Une mauvaise réputation qui vient de loin
Extraits du Roman de mes chemins buissonniers, J.P Fleury (Ed. du Rocher) :
"Loup y es-tu, m'entends-tu ? Le loup n'y est plus, s'il y était il nous mangerait !" Les loups se sont tus, la vie a bien changé depuis ces temps-là. Les dangers réels s'en sont allés avec la disparition des dernières meutes...
... A huit ans, les gamins, surtout les petites filles qu'en Sologne on appelait les drôlines, étaient "mis aux vaches". Ils passaient des journées entières seuls avec leurs troupeaux, à l'orée des bois, dans les bordes ou les essarts.

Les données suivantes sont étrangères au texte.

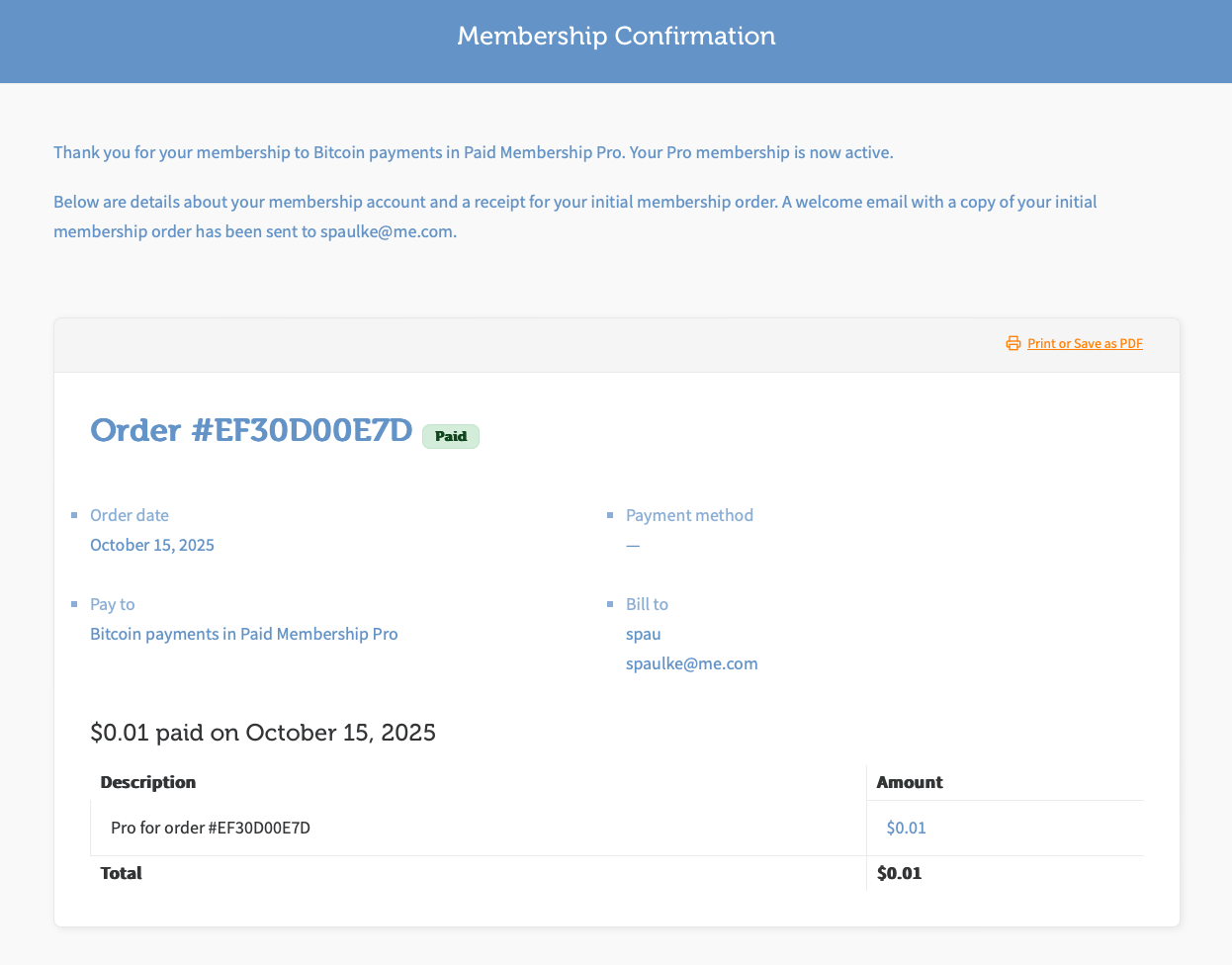Click spaulke@me.com under Bill to
This screenshot has width=1232, height=965.
[692, 663]
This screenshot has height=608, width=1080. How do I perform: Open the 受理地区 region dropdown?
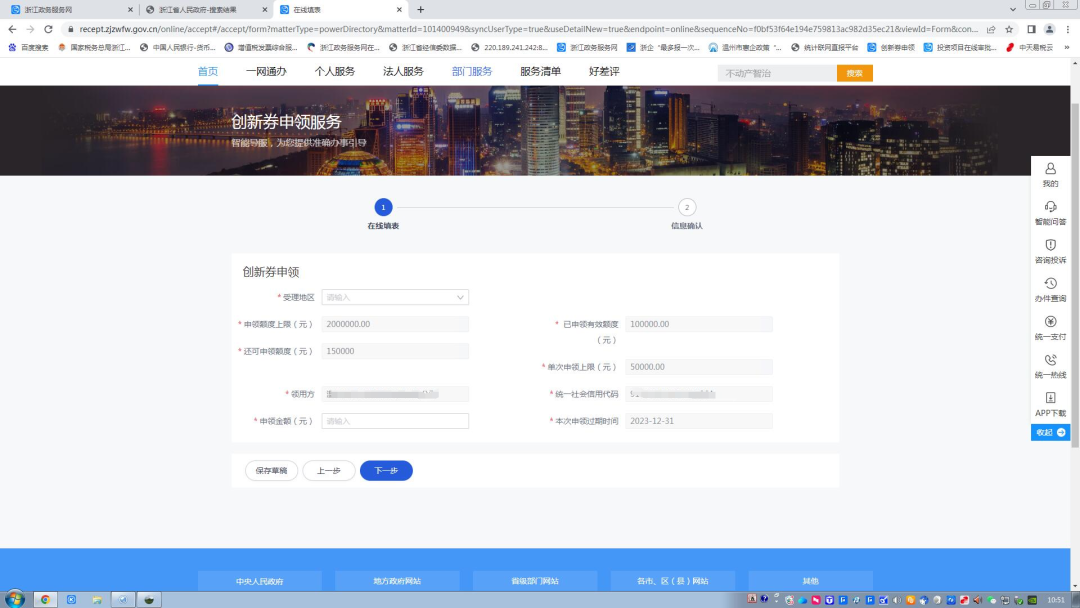pos(394,297)
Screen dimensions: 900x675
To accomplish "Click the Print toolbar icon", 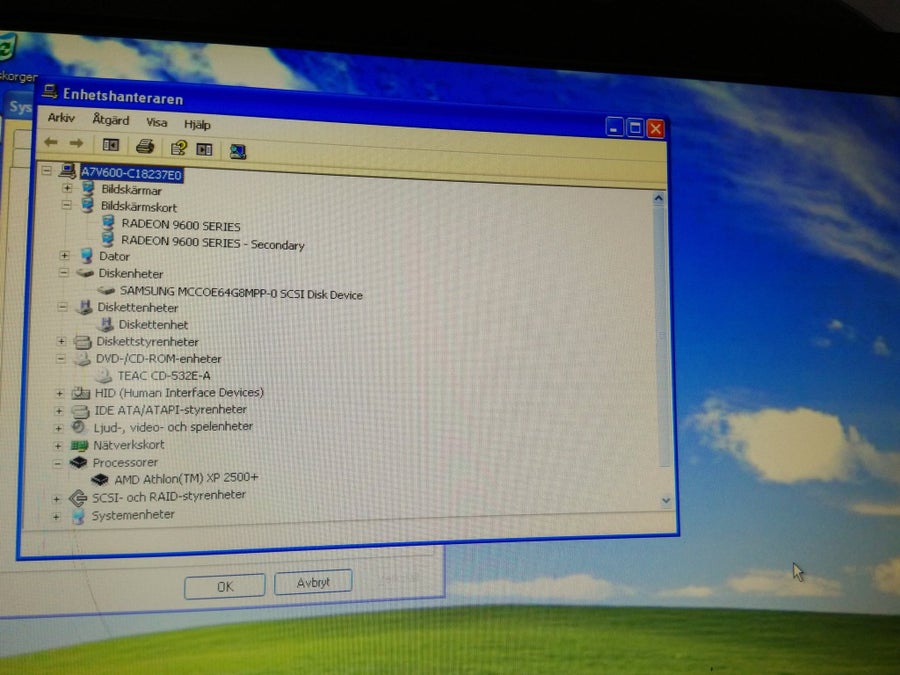I will coord(145,146).
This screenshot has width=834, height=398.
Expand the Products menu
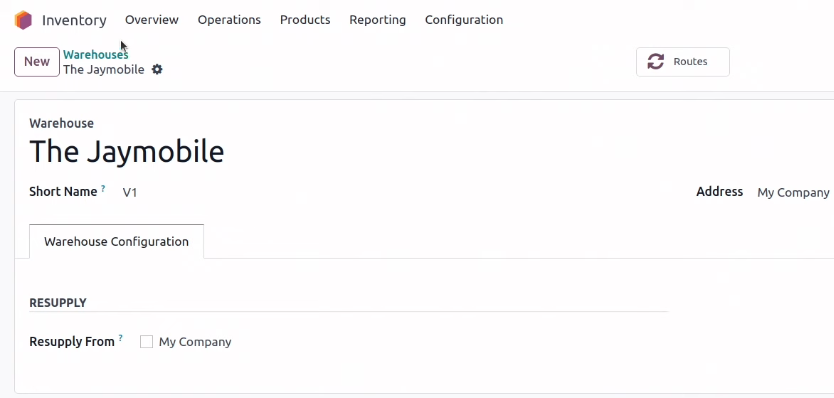[305, 20]
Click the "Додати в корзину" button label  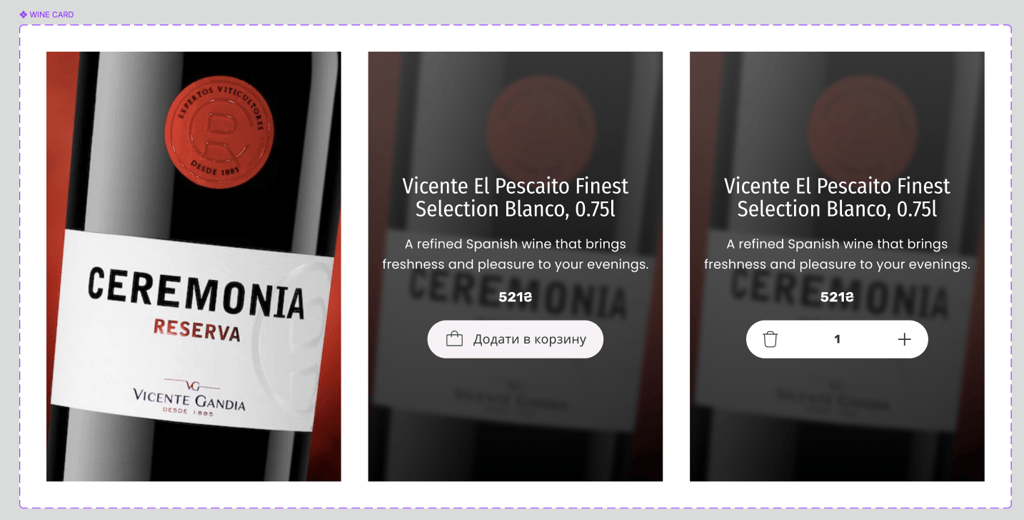[x=530, y=339]
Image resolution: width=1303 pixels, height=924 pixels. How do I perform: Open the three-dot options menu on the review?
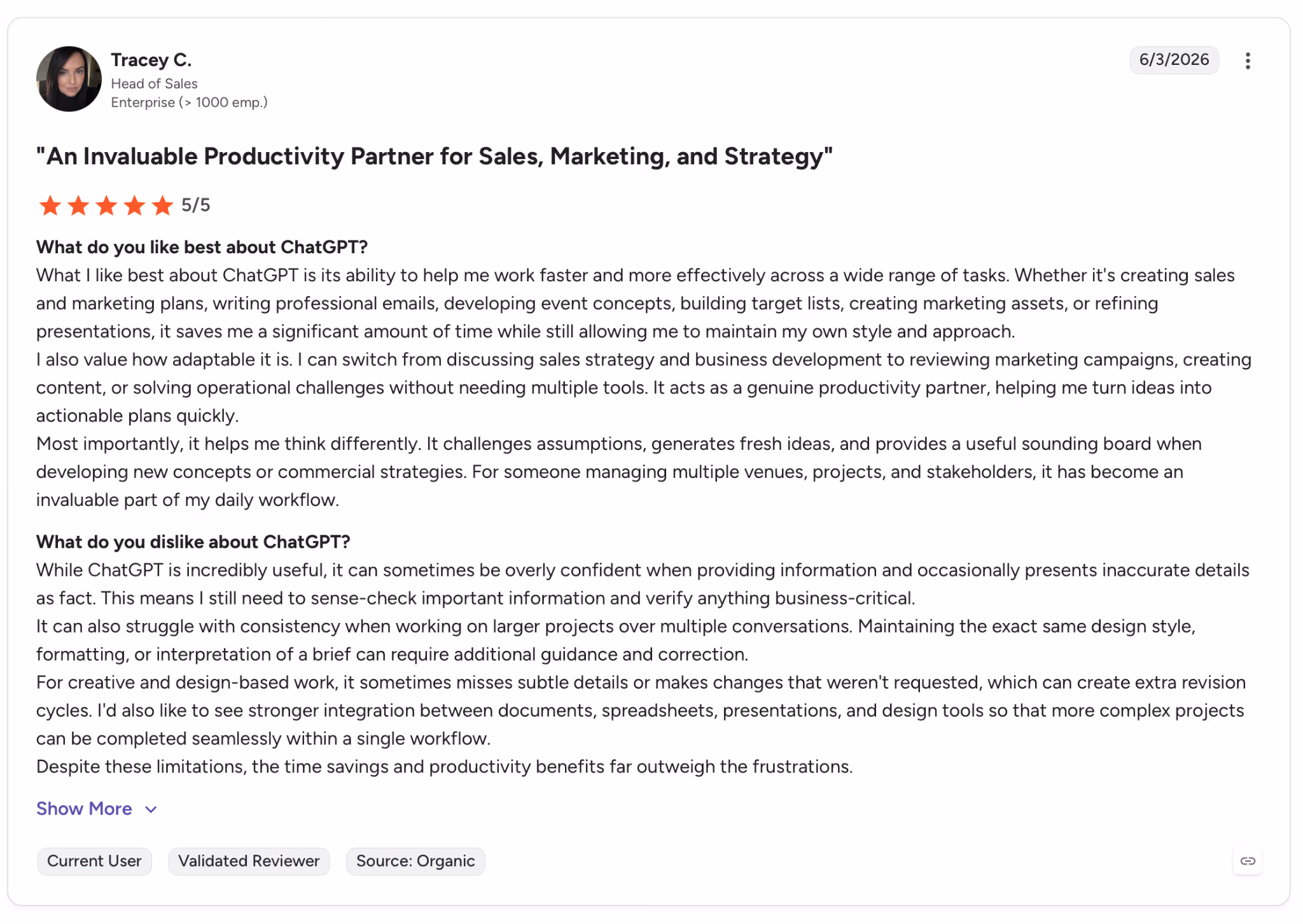tap(1248, 61)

Ils ne s'amusaient guère, loin de là. Tous savaient qu'un jour ou l'autre ils devraient défendre leurs génisses contre le loup. Leur imagination était sans cesse nourrie de récits terrifiants : un 21 juillet, Jeanne avait été mangée au quart. Le loup ayant été tué, on a retrouvé dans ses entrailles de la chair humaine ! Marie a été dévorée un 7 novembre et d'elle on n'a pu mettre en terre que ses intestins et quelques petits os. A Saint Ay, après le passage du loup, on ne put inhumer qu'un bras et une jambe d'un enfant de dix ans.
Ces quelques procès-verbaux ont été trouvés et collationnés, comme beaucoup d'autres par Jacques Baillon pour le compte des Naturalistes de l'Orléanais. Ni lui, ni cette association ne peuvent être soupçonnés d'avoir instruit à charge contre le loup. Au contraire, au fil des lignes, ils le décrivent comme "la première victime de marque de la longue agonie de la faune sauvage".
Il est impossible de nier que le loup ignore en toute circonstance la proie facile que peut représenter un enfant ou un homme affaibli. Mais il convient de noter que la plupart de ces méfaits furent commis à l'occasion de circonstances exceptionnelles, famines, grands froids. Pendant les périodes qui suivent les guerres, les loups prolifèrent. Ils charognent sur les champs de batailles et du fait de ce surcroit de nourriture, leurs portées sont nombreuses. Dans des circonstances normales le loup aurait plutôt tendance à fuir l'homme, son plus fidèle ennemi.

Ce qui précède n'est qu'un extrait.